Джинджер подняла глаза на причудливый танец пылинок в цветных лучах. Вот они синие, вот красные, а затем становятся золотистыми, чтобы скрыться в полумраке. Знак. Молодая ведьма осторожно прикоснулась пальцами к своему запястью, ловя мерные удары пульса; улавливая знаки судьбы и свои собственные желания. По всему выходило, что Фрида права. И в своем предположении, что именно она должна идти к озеру, и в том, что Джинджер должна сопровождать ее. Но когда это случилось? Когда юная предсказательница умудрилась настолько глубоко погрузиться в чужие дела и даже принять их близко к сердцу? Где ее ведьминская гордость, при учете, конечно, что таковая вообще существует?

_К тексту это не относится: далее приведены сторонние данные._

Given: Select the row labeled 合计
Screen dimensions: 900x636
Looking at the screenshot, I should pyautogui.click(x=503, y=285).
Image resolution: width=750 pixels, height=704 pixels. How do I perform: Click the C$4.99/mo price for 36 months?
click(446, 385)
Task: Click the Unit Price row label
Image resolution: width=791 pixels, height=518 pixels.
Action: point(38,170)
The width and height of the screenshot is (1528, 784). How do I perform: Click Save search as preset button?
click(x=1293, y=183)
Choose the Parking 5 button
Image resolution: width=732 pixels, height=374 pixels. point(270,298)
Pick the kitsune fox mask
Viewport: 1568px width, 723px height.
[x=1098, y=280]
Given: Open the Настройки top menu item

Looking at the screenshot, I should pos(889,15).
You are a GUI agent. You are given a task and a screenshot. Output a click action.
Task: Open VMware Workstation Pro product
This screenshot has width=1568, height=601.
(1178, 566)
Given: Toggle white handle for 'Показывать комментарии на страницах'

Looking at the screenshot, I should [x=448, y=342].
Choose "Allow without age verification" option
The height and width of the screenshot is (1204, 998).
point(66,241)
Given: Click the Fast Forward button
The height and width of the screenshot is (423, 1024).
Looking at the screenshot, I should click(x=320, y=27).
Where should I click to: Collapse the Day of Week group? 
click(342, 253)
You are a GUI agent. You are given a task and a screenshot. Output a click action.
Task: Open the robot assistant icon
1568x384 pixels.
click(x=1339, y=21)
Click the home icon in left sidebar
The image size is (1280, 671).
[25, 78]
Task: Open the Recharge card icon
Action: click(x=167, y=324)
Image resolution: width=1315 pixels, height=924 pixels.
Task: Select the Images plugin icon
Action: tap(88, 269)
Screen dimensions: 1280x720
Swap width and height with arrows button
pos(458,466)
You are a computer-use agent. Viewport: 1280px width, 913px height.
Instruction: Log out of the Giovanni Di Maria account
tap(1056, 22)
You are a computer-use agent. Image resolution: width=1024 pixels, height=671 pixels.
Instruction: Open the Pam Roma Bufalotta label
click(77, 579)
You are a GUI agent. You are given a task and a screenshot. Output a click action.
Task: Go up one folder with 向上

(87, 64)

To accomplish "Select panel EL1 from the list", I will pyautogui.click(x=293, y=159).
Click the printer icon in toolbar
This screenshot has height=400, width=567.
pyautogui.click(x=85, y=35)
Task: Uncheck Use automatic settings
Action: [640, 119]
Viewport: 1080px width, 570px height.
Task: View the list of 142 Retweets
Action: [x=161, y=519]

— Я права, госпожа Элиза? — тоном настоящего провокатора поинтересовалась Фрида.
Наверное, попав в руки имперских
— Вы правы, госпожа Фрида, — тяжело вздохнула Джинджер. — Хотя, идти через болота невесть куда…
— Помнится, госпожа Элиза, вы хвастались, что можете найти дорогу через топь, — мрачно заметил Бенжамин, последние два дня проведший большей частью в молчании. И дальше бы молчал!
Прекрасное видение: могучий муж, крепкое плечо и сукхарской породы коза — рассыпалось в прах. Джинджер подавила глухое раздражение.
— Да, — сказала она с вызовом, поднимаясь. — Я пойду с госпожой Фридой к Круглому озеру. Тем более что все приметы говорят об этом.
И, перехватив долгий, задумчивый, чем-то пугающий взгляд Адмара, обессилено упала обратно на лавку.
Стемнело рано, и Фрэйни погрузился в пугающий мрак и тишину. Прошлое пряталось по углам. Фламэ поднялся в отцовский кабинет и присел в неудобное жесткое кресло, обитое истертой кожей. В воздух взметнулась пыль, заставив его закашляться. Фламэ провел по краю стола, оставив темную полосу, а потом поднял глаза на портрет матери. В темноте его, конечно, не видно, но Фламэ прекрасно представлял себе укоризненную улыбку леди Эдельхейд. Так она смотрела на всех, включая своего младшего сына, пускай он и ходил в любимчиках.
Ноэль ГэльСиньяк без каких-либо возражений отпускает свою жену на болота. Словно и не она совсем недавно пострадала в разрушенном замке. Фламэ вновь обратился к портрету покойной матери. Лунный луч проник в окно и скользнул по позолоченной раме. Что бы вы сделали, матушка? И что сделал бы отец? Отпустил бы вас навстречу опасностям?
У Адмаров, что ни говори, было очень, если не сказать, чрезмерно развито чувство ответственности. Особенно за других, тех, кто в семью не входит, а значит — беспомощен и слаб.
В коридоре появился мягкий желтовато-оранжевый свет, а спустя полминуты в дверях возник ГэльСиньяк с менторной на серебряном блюдце и объемистым томом подмышкой.
— Я обнаружил у вас в библиотеке «Рассуждения о пороках и добродетелях» Линарда Киссолы.
Фламэ мрачно посмотрел на вошедшего. Имперец к выразительному взгляду оказался совершенно безразличен. Не обращая внимания на дурное настроение хозяина и отсутствие малейшего радушия, ГэльСиньяк поставил менторну на стол и сел во второе кресло, не потрудившись даже стряхнуть с него пыль.
— Вот, мой любимый фрагмент: «Течение рек и судеб невычислимо».
— Опять вы пытаетесь быть мне другом? — хмуро спросил Фламэ, откидываясь в неудобном кресле.
— Достаточно спорное утверждение, согласны?
— Почему бы вам не оставить меня в покое, ГэльСиньяк?
Имперец мягко улыбнулся. Эта улыбка на грани едкой усмешки любого могла довести до белого каления.
— Вы не особо религиозны, так что быть вашим духовником я не вижу смысла.
— Ну, так и не рвитесь в исповедники! — огрызнулся Фламэ.